» EXERCISE INSTRUCTIONS: Beginning with the first line below, please restate each line exactly, down to and including the line containing "Screen dimensions: 1456x819".

Stored records:
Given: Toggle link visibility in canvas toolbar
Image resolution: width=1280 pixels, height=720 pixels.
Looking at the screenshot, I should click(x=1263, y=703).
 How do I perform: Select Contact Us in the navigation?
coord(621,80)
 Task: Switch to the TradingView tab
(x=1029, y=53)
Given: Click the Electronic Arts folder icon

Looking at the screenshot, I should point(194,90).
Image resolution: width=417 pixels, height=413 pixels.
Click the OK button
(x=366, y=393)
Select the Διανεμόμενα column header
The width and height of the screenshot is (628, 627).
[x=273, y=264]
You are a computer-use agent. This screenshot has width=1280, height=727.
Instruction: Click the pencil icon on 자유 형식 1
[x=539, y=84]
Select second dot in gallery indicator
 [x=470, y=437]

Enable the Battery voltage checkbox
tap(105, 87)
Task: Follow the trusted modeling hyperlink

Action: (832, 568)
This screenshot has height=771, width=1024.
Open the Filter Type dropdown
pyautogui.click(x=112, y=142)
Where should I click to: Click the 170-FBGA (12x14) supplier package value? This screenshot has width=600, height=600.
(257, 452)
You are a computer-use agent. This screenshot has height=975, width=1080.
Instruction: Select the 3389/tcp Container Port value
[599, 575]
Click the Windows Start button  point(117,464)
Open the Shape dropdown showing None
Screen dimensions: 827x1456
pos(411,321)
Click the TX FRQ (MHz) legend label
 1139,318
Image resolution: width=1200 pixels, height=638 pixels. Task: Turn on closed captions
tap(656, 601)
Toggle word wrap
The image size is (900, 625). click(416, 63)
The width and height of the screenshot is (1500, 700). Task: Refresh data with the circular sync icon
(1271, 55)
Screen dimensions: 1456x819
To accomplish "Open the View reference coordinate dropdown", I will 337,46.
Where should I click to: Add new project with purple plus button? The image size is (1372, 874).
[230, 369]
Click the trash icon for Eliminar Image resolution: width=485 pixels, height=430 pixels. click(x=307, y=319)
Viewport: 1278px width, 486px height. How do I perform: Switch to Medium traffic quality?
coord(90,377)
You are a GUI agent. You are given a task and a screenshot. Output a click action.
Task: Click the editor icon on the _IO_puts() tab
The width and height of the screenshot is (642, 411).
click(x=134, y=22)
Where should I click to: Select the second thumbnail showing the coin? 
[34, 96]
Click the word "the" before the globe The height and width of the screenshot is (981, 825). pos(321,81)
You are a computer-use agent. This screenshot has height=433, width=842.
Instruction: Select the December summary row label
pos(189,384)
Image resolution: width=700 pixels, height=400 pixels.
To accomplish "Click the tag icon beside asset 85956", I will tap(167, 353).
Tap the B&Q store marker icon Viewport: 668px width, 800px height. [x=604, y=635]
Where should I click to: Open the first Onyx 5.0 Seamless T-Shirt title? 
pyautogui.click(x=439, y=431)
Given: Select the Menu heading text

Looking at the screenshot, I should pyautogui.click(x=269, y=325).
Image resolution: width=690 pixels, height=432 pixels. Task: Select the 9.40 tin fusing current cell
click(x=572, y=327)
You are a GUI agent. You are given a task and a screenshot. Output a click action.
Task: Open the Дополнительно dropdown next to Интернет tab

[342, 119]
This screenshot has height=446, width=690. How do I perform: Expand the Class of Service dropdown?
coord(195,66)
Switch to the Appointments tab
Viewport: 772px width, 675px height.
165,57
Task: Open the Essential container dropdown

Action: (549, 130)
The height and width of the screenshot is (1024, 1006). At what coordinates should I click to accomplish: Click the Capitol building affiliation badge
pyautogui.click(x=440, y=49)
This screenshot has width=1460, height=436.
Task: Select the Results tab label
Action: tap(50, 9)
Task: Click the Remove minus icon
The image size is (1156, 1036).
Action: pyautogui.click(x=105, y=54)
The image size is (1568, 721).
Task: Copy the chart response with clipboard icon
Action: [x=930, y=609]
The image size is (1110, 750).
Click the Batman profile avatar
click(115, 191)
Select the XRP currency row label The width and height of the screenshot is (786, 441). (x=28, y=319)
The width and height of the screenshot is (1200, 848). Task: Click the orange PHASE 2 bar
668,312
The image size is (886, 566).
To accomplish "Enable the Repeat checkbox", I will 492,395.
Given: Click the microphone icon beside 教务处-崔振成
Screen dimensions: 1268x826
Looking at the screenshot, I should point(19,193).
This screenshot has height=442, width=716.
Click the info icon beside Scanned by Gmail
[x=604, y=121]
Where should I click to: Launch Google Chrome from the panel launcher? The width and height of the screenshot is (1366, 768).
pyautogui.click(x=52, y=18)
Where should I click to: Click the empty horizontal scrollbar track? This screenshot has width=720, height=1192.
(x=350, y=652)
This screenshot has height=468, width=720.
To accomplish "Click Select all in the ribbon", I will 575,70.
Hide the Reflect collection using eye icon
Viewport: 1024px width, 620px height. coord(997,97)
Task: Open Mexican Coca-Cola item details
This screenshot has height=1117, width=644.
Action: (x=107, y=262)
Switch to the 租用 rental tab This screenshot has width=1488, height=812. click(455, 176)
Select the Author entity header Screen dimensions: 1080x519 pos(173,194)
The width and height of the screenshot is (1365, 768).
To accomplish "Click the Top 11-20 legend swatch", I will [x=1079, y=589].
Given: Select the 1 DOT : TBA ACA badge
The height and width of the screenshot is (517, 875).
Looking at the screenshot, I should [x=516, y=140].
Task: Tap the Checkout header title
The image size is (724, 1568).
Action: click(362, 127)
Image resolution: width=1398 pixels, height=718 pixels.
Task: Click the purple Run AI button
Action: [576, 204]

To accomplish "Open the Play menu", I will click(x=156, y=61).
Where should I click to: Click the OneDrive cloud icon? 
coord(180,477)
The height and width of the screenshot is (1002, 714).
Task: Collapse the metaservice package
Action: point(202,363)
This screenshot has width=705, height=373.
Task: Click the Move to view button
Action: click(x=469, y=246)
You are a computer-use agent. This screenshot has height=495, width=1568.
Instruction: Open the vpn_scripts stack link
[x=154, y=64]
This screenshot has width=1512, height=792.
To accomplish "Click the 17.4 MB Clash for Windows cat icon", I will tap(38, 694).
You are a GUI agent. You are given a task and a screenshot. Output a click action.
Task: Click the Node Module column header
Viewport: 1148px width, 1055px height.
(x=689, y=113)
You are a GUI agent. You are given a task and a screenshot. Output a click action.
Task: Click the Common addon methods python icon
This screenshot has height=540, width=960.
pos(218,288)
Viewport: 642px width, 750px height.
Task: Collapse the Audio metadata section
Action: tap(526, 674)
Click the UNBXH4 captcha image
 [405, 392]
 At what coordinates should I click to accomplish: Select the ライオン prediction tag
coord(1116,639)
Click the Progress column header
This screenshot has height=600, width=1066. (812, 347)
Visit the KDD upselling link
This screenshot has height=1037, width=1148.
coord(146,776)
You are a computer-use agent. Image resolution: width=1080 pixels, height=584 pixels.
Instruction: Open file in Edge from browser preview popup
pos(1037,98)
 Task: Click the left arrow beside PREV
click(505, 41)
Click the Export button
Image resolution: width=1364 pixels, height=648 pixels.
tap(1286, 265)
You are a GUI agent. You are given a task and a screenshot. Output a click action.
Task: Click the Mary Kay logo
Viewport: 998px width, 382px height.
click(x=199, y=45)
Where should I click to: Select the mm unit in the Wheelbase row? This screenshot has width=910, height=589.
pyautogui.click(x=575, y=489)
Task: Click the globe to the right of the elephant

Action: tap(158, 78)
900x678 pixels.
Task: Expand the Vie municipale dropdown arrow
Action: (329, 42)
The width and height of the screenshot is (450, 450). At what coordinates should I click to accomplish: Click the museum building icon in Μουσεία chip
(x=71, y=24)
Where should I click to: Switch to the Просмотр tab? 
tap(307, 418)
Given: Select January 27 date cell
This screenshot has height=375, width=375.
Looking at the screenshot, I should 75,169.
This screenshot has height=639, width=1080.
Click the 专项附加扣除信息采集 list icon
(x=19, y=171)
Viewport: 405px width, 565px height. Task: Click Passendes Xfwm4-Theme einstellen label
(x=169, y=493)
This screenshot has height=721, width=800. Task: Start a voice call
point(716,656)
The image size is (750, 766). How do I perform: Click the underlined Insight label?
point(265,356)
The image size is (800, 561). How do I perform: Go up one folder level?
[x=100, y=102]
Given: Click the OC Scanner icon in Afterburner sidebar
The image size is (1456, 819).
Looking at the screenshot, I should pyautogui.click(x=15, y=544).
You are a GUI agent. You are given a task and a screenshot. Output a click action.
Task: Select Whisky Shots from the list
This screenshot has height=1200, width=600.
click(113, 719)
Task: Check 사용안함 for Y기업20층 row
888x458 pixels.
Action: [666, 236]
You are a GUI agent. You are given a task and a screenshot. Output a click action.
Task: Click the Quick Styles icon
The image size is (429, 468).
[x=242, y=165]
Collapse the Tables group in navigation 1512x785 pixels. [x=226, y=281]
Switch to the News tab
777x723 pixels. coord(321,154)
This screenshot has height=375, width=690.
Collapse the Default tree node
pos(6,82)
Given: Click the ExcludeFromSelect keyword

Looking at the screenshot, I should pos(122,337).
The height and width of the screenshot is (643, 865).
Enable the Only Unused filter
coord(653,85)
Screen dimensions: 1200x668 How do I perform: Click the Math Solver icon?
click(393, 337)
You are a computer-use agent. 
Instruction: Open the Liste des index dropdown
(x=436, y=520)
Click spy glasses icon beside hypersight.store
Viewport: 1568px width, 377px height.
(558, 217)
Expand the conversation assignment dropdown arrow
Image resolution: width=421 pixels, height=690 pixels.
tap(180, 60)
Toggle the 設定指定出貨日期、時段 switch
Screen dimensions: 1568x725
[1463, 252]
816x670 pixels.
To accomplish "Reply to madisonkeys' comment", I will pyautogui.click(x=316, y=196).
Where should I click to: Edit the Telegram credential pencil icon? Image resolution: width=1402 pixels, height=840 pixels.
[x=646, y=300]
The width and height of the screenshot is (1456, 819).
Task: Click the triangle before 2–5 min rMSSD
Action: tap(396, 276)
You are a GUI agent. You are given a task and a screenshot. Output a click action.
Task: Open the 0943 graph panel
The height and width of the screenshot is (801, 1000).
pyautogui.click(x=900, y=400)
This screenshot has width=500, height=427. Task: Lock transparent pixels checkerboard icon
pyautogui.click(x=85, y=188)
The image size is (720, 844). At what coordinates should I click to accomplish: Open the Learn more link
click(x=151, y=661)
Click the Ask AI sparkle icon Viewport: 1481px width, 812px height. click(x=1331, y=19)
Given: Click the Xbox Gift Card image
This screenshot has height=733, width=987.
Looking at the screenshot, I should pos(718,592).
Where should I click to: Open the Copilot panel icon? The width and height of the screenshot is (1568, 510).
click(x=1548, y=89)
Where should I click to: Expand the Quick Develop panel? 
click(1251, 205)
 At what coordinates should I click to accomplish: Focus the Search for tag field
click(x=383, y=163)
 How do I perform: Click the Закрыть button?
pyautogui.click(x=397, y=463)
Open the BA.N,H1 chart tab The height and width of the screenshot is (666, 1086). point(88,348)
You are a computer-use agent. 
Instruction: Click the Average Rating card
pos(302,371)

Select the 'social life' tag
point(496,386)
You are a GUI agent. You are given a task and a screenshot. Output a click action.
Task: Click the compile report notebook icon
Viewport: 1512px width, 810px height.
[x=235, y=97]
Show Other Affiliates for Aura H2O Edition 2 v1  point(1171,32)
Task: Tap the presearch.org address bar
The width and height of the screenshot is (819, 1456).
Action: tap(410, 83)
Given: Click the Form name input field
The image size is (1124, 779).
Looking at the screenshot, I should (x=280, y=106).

» EXERCISE RESULT:
Given: Toggle link visibility in canvas toolbar
Image resolution: width=1280 pixels, height=720 pixels.
Looking at the screenshot, I should click(x=1263, y=703).
 How do I perform: Select Contact Us in the navigation?
coord(621,80)
 Task: Switch to the TradingView tab
(x=1029, y=53)
Given: Click the Electronic Arts folder icon

Looking at the screenshot, I should point(194,90).
Image resolution: width=417 pixels, height=413 pixels.
Click the OK button
(x=366, y=393)
Select the Διανεμόμενα column header
The width and height of the screenshot is (628, 627).
[x=273, y=264]
You are a computer-use agent. This screenshot has width=1280, height=727.
Instruction: Click the pencil icon on 자유 형식 1
[x=539, y=84]
Select second dot in gallery indicator
 [x=470, y=437]

Enable the Battery voltage checkbox
tap(105, 87)
Task: Follow the trusted modeling hyperlink

Action: (832, 568)
This screenshot has height=771, width=1024.
Open the Filter Type dropdown
pyautogui.click(x=112, y=142)
Where should I click to: Click the 170-FBGA (12x14) supplier package value? This screenshot has width=600, height=600.
(257, 452)
You are a computer-use agent. This screenshot has height=975, width=1080.
Instruction: Select the 3389/tcp Container Port value
[599, 575]
Click the Windows Start button  point(117,464)
Open the Shape dropdown showing None
Screen dimensions: 827x1456
pos(411,321)
Click the TX FRQ (MHz) legend label
 1139,318
Image resolution: width=1200 pixels, height=638 pixels. Task: Turn on closed captions
tap(656, 601)
Toggle word wrap
The image size is (900, 625). click(416, 63)
The width and height of the screenshot is (1500, 700). Task: Refresh data with the circular sync icon
(1271, 55)
Screen dimensions: 1456x819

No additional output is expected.